Prove the statement using the epsilon-delta definition of a limit

Definition: 0 < | x - 1| < delta ----> | f(x) - 1 | < epsilon

-epsilon < root(x) - 1 < epsilon

1 - epsilon < root(x) < 1 + epsilon

(1- epsilon)^2 < x < (1+epsilon)^2

1 - 2 * epsilon + epsilon^2 < x < 1 + 2*epsilon + epsilon^2

epsilon^2 - 2 * epsilon + 1 < x < epsilon^2 + 2*epsilon + 1

Meanwhile

-delta < x-1 < delta

1 - delta < x < 1+delta

Let delta =

Min {| 1 - (epsilon^2 - 2*epsilon + 1) |, | 1 - (epsilon^2 + 2 * epsilon + 1)| }

=Min { | 1 - epsilon^2 + 2*epsilon - 1 | , | 1 - epsilon^2 - 2*epsilon - 1| }

=Min { | epsilon^2 - 2*epsilon|, | epsilon^2 + 2 * epsilon | }

= | epsilon^2 - 2*epsilon|

0 < |x - 1 | < | epsilon^2 - 2*epsilon|

-|epsilon^2 - 2*epsilon| < x-1 < |epsilon^2 - 2*epsilon| < |epsilon^2 + 2*epsilon|

= epsilon^2 + 2*epsilon

Note that for x>0 and y>0, |x-y| = |x + -y| <= |x| + |-y| = |x| + |y|

Multiplying by -1, =|x-y| >= -(|x|-|y|)

the chained inequality becomes:

-(|epsilon^2| + |2*epsilon|)< -|epsilon^2 - 2*epsilon| < x-1 < |epsilon^2 - 2*epsilon|

< |epsilon^2 + 2*epsilon|

= epsilon^2 + 2*epsilon

- (epsilon^2 + 2*epsilon) - (-1) < x < epsilon^2 + 2 * epsilon + 1

- (epsilon^2 + 2*epsilon - 1) < x < epsilon^2 + 2 * epsilon + 1

0 < x < (epsilon+1)^2

0 < sqrt(x) < epsilon + 1

0 < sqrt(x) 1 < epsilon

This proves sqrt(x) tends to 1 and x tends to 1

LImit of x and x tends to 1 is proven to be 1

simply by letting delta equal epsilon

combining these limits concludes the proof, since adding 1 to

each limit does not affect the proof.

This is too lengthy an answer to type out, but I can help you with problems of this type.

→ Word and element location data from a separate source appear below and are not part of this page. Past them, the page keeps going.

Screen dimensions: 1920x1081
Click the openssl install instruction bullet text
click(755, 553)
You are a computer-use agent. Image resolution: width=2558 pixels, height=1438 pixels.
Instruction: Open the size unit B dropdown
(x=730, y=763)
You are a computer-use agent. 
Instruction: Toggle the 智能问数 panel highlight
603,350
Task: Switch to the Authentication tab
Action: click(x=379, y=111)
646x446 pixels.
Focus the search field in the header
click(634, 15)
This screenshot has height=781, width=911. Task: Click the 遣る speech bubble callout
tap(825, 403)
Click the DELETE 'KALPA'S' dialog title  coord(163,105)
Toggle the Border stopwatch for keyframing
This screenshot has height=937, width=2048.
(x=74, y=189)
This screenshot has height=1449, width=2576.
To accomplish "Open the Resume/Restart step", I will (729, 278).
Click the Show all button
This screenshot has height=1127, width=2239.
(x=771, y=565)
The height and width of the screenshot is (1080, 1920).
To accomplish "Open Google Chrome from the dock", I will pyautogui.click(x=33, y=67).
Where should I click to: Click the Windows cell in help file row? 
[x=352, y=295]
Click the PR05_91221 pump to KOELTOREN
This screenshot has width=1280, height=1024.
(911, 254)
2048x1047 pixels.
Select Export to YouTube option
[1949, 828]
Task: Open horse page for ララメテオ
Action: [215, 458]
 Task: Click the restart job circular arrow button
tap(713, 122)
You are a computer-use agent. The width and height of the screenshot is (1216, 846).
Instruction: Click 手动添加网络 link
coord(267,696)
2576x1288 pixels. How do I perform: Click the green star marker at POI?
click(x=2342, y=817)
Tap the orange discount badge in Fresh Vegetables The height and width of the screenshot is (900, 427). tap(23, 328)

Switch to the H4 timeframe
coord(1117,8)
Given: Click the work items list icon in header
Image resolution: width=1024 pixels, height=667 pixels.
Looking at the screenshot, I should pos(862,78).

You need to show that for any eps > 0, there exists a del > 0 such that if 0 < |x-1| < del, |f(x)-1| < eps, where f(x) = [root(x)+1] / x+1. (The limit is 1 by substitution, though your question does not show it, unless you have a typo in the problem.)